(Supplied material Opens)

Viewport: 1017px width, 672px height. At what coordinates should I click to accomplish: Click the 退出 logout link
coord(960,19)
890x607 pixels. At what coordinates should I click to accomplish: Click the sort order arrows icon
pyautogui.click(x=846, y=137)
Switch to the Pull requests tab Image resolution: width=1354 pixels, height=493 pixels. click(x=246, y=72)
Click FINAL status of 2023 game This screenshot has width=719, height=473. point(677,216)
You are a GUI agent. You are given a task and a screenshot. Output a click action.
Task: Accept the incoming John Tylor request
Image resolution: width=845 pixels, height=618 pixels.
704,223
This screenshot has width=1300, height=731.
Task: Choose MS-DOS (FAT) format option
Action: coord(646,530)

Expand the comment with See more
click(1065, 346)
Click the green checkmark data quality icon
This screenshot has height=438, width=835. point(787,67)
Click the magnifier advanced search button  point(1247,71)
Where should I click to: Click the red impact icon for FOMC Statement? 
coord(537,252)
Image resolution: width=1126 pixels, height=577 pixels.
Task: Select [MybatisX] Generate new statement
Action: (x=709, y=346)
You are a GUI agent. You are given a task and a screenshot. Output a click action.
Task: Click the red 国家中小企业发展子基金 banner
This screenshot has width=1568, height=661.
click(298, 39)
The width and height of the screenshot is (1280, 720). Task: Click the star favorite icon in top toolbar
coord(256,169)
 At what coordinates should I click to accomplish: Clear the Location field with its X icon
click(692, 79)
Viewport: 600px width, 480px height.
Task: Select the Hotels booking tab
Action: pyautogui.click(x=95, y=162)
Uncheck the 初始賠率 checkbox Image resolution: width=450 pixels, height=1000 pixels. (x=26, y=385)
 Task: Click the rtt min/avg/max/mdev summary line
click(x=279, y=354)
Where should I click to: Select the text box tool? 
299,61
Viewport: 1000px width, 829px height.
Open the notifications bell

(Supplied material Closes)

◆ Instructions to follow ◆
Retyping the data above exactly and in full is the task.

◆ Answer below ◆
Viewport: 1017px width, 672px height. At what coordinates should I click to accomplish: Click the 退出 logout link
coord(960,19)
890x607 pixels. At what coordinates should I click to accomplish: Click the sort order arrows icon
pyautogui.click(x=846, y=137)
Switch to the Pull requests tab Image resolution: width=1354 pixels, height=493 pixels. click(x=246, y=72)
Click FINAL status of 2023 game This screenshot has width=719, height=473. point(677,216)
You are a GUI agent. You are given a task and a screenshot. Output a click action.
Task: Accept the incoming John Tylor request
Image resolution: width=845 pixels, height=618 pixels.
704,223
This screenshot has width=1300, height=731.
Task: Choose MS-DOS (FAT) format option
Action: coord(646,530)

Expand the comment with See more
click(1065, 346)
Click the green checkmark data quality icon
This screenshot has height=438, width=835. point(787,67)
Click the magnifier advanced search button  point(1247,71)
Where should I click to: Click the red impact icon for FOMC Statement? 
coord(537,252)
Image resolution: width=1126 pixels, height=577 pixels.
Task: Select [MybatisX] Generate new statement
Action: (x=709, y=346)
You are a GUI agent. You are given a task and a screenshot. Output a click action.
Task: Click the red 国家中小企业发展子基金 banner
This screenshot has width=1568, height=661.
click(298, 39)
The width and height of the screenshot is (1280, 720). Task: Click the star favorite icon in top toolbar
coord(256,169)
 At what coordinates should I click to accomplish: Clear the Location field with its X icon
click(692, 79)
Viewport: 600px width, 480px height.
Task: Select the Hotels booking tab
Action: pyautogui.click(x=95, y=162)
Uncheck the 初始賠率 checkbox Image resolution: width=450 pixels, height=1000 pixels. (x=26, y=385)
 Task: Click the rtt min/avg/max/mdev summary line
click(x=279, y=354)
Where should I click to: Select the text box tool? 
299,61
Viewport: 1000px width, 829px height.
Open the notifications bell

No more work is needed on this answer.